• **COMPITI DA SVOLGERE**
1/ Stabilisci se le affermazioni (a), (b) e (c) concordano con la recensione del Caimano, rispondendo sì o no e citando esattamente le parole decisive. (a) Chi scrive ha ritrovato nel film il "cinema d'impegno civile" annunciato. (b) Berlusconi resta sempre sullo sfondo. (c) La recensione considera vero fulcro del film la scena delle favole raccontate da Silvio Orlando ai figli.
2/ Riproduci senza modifiche il tratto della recensione del Caimano che si apre con le parole contenenti "Non ho visto" e si chiude con "di questo film.".
3/ Porta avanti la recensione del Caimano, riprendendo subito dopo la sua ultima frase.

• **BRANO CITATO**
29 marzo 2006

Il caimano

di Ferdi Carcavallo

Compagnuccio Simon sostiene che i film di Nanni Moretti vanno metabolizzati. Nell'attesa che il mio organismo si adatti alla recente assunzione, esterno queste preliminari considerazioni.

Non ho visto in questo Il Caimano quel "cinema d'impegno civile" tanto annunciato. La storia di berlusconi è così nota che il fatto stesso di parlare di lui oggi significa fare denuncia, a prescindere se lo faccia Moretti, la Dandini o Fiorello. Ma da Moretti mi sarei aspettato qualcosa di diverso, magari una ricostruzione romanzata dell'ascesa del cavaliere, oppure un ritratto dell'Italia berlusconiana più da vicino. E invece mi ha sorpreso il fatto che abbia fatto un film che in sostanza racconta un sogno. Il film di moretti può essere benissimo visto come un film sul cinema e sulla famiglia. La scena in cui Silvio Orlando racconta ai figli favole truculente ispirate ai b-movies che un tempo girava con la loro mamma credo sia il vero fulcro di questo film.
Berlusconi rimane sempre sullo sfondo come personaggio quasi irreale e alla fine esce un po' troppo mitizzato, come i protagonisti di Mocassini assassini e Cataratte, "antipatici e affascinanti".

• **BLOCCO DATI**
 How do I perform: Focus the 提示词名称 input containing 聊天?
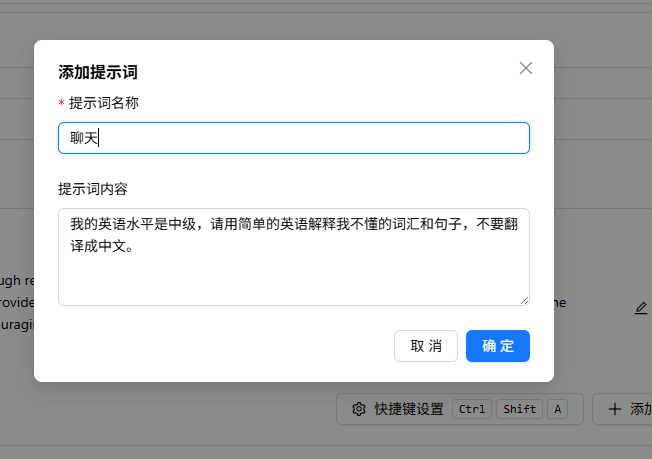294,138
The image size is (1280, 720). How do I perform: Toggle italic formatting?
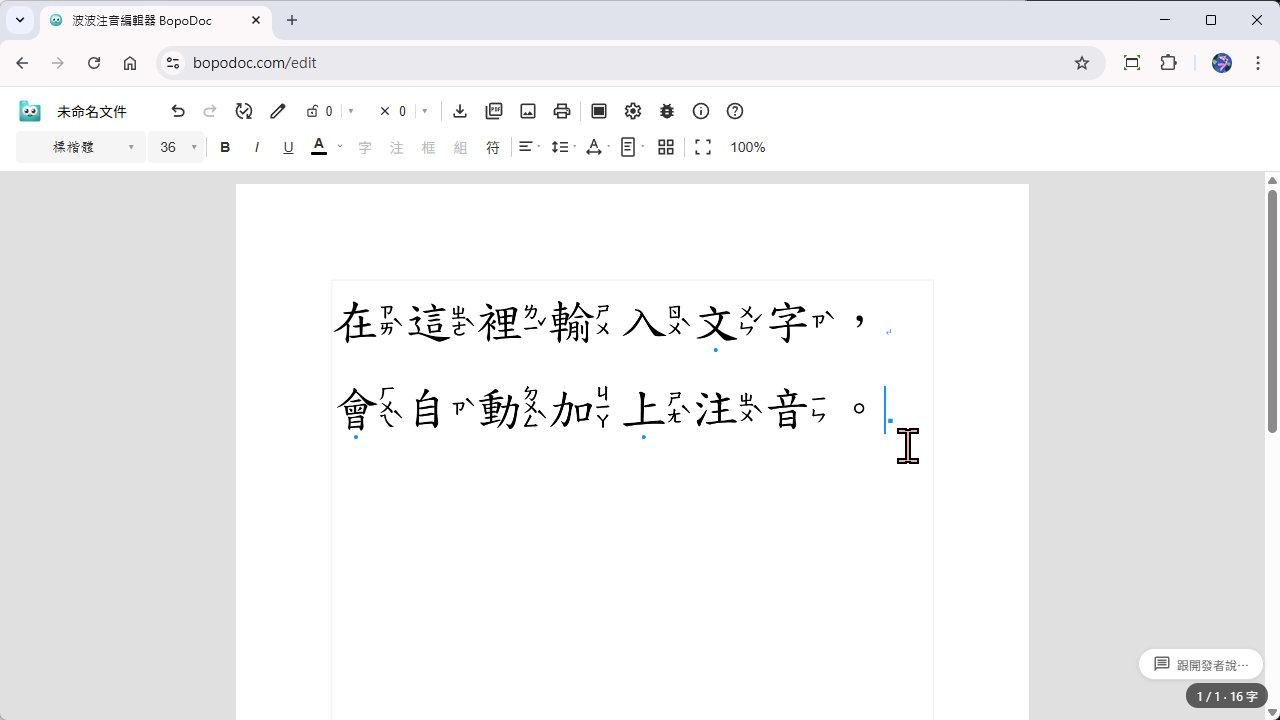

• **RISULTATI DEI COMPITI**
1/
(a) No: «Non ho visto in questo Il Caimano quel "cinema d'impegno civile" tanto annunciato.»
(b) Sì: «Berlusconi rimane sempre sullo sfondo come personaggio quasi irreale»
(c) Sì: «La scena in cui Silvio Orlando racconta ai figli favole truculente ispirate ai b-movies che un tempo girava con la loro mamma credo sia il vero fulcro di questo film.»

2/
Non ho visto in questo Il Caimano quel "cinema d'impegno civile" tanto annunciato. La storia di berlusconi è così nota che il fatto stesso di parlare di lui oggi significa fare denuncia, a prescindere se lo faccia Moretti, la Dandini o Fiorello. Ma da Moretti mi sarei aspettato qualcosa di diverso, magari una ricostruzione romanzata dell'ascesa del cavaliere, oppure un ritratto dell'Italia berlusconiana più da vicino. E invece mi ha sorpreso il fatto che abbia fatto un film che in sostanza racconta un sogno. Il film di moretti può essere benissimo visto come un film sul cinema e sulla famiglia. La scena in cui Silvio Orlando racconta ai figli favole truculente ispirate ai b-movies che un tempo girava con la loro mamma credo sia il vero fulcro di questo film.

3/
Sotto questo aspetto, credo che ancora oggi Il portaborse di Lucchetti (impossibile non ricordarlo guardando le ultime scene del Caimano) sia il più efficace film di impegno civile degli ultimi anni.


Prescindendo dalla questione politica, pero', il film mi è fondamentalmente piaciuto. Come appassionato di cinema non posso non aver apprezzato l'ambientazione e le citazioni affettuose sia al cinema di genere degli anni '70 ("eravamo tutti fascisti") che a quello aulico e impegnato ("il grande Gian Maria (Volontè)"). Gustose anche le partecipazioni (amichevoli?) di Sanguineti, Grimaldi e Montaldo che molti vedranno come una sottoscrizione ad una causa politica, mentre probabilmente, come tutto il film, si è trattato soltando di un incontro tra amici-colleghi per far qualcosa di fondamentalmente divertente.


"E' sempre il momento di fare una commedia".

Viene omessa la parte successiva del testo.